The modern global city mentioned above is a city of digital visual culture. Such aesthetics should leave only a virtual and substance-free cyborg. There is a recultivation of analog mediums in the conditions of such modernity among the subculture of ravers.

Oversaturation of the virtual also draws young people’s attention to printed materials (poster art has also become a constant companion of ‘Kyiv Soho’). There is a demand for vinyl records for home and parties and cathode ray tube (CRT) TVs as an integral part of contemporary art projects. To create the image of the new raves, photographers after 2014 turn to late analog photography (Nightingale, 2016) to bring it closer to the visual ideal of authentic raves in the 1990s. The Medium is also a product of a particular era. With the aid of analog photos they can fully embark on a journey into the past.

The aesthetics of analog photography penetrate the digital space. The now popular social network Instagram is in itself a nostalgic project because it is a collection of traces of the idealized past. Sometimes Instagram users stylize their photos as ‘film’, granulating them to make the image ‘warmer’, while digital images are considered cold and soulless (Sappio, 2014). It is also possible to find a return to the aesthetics of low-digital in Instagram profiles: the deliberate enlargement of images to the appearance of pixels, which should probably resemble a photo of the first mobile phones with a camera from the 2000s.

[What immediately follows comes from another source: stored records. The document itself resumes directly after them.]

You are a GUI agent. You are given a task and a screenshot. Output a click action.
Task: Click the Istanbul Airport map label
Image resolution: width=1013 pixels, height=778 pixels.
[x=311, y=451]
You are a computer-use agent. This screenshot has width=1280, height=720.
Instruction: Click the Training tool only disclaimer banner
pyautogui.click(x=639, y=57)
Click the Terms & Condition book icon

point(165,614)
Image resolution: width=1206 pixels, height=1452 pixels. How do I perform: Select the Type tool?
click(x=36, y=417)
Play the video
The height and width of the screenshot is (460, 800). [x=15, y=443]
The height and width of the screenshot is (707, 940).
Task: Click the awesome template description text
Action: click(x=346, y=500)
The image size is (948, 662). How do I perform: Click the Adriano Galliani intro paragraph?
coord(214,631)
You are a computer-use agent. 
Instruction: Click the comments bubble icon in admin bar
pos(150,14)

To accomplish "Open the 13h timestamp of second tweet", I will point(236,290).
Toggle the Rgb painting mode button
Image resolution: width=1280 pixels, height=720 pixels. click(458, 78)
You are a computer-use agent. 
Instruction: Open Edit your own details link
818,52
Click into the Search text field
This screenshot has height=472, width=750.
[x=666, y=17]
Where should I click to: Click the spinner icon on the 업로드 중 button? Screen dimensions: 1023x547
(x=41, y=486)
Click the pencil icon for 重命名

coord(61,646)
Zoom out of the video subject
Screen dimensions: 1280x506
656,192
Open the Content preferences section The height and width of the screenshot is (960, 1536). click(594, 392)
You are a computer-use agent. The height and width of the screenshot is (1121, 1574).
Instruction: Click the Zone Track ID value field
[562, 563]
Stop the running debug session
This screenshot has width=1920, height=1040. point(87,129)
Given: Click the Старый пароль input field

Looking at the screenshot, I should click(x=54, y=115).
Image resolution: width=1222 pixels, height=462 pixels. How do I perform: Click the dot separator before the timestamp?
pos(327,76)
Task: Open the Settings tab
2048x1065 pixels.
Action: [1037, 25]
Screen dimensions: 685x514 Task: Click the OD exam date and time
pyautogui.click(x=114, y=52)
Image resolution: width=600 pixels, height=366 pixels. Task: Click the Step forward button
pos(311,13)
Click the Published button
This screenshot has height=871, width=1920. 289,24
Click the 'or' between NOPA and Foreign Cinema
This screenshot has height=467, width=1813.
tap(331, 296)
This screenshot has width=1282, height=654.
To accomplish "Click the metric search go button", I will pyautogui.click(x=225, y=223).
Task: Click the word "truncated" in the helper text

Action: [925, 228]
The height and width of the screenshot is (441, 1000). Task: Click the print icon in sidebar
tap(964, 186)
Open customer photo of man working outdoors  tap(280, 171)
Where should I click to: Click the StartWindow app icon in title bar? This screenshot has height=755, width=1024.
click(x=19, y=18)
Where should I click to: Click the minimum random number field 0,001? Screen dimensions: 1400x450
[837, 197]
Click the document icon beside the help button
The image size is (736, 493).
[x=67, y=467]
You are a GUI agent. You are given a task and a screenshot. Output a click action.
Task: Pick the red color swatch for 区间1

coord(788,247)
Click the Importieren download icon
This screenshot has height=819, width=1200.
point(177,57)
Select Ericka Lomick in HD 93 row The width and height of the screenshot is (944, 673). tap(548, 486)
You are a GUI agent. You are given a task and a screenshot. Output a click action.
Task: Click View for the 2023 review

For a discussion about nostalgia and radically distinguishing modernity from it, the following passage from Svetlana Boym (2002) can be valuable:

In counterpoint to our fascination with cyberspace and the virtual global village, there is a no less global epidemic of nostalgia, an affective yearning for a community with a collective memory, a longing for continuity in a fragmented world. Nostalgia inevitably reappears as a defense mechanism in a time of accelerated rhythms of life and historical upheavals

Boym, 2002

To interpret Boym’s thoughts in the understanding of aesthetic and photographic mediums, one can conclude that analog media is exactly that, a protective reaction to cyberspace.

Instant sets of copies of digital visual culture are no longer so fascinating for young Kyiv ravers. The phenomenon is called ‘analog nostalgia’ and is currently popular among researchers of visual culture. The term was first coined by the philosopher of media Laura Marks, who referred to it as “longing for Firstness in the age of Thirdness” (Marks, 2002). The researcher describes analog aesthetics as one characterized by intentional imperfection. These obvious flaws are the traces of human error casting a warm aura of what it means to be human in a stark opposition to the cold logic of the digital perfection. The film image contains a verified character, in contrast to the digital image associated with computer intervention which is soulless. Printed photography is tactile, its image has an imprint of the medium, so the consumer trusts that it is an analogue of the reality.

Conclusions

Considering the cases of stylized cultural places or practices, it is worth answering the central question of the essay — why nostalgia is so popular and what it shows?

Fredric Jameson, a researcher of postmodernism, considers nostalgia a symptom of a pathological inability to aesthetically represent recent experience — the production of culture has nowhere else to turn but to the past (Jameson, 1989). The demand to combat cultural amnesia by rummaging through history and rediscovering the local through attachments to a place instead of the standardized culture is a timely and well-studied symptom of modernity. Meanwhile, nostalgia and pessimism about innovation is a deceptive and inhibitory therapy. ‘Inhibition’ of cultural development and the refusal of reflections on the actual present through the re-actualization of existing images indicate the trauma of society, the depressed and crisis state of culture.

Nostalgia is always open to being exploited to make cultural managers passive curators of the past, who many times “ask questions without trying to find answers”. Perhaps the answers were encrypted in the past. Young people are left to build their local identity on past experiences because the present problems are too difficult to comprehend.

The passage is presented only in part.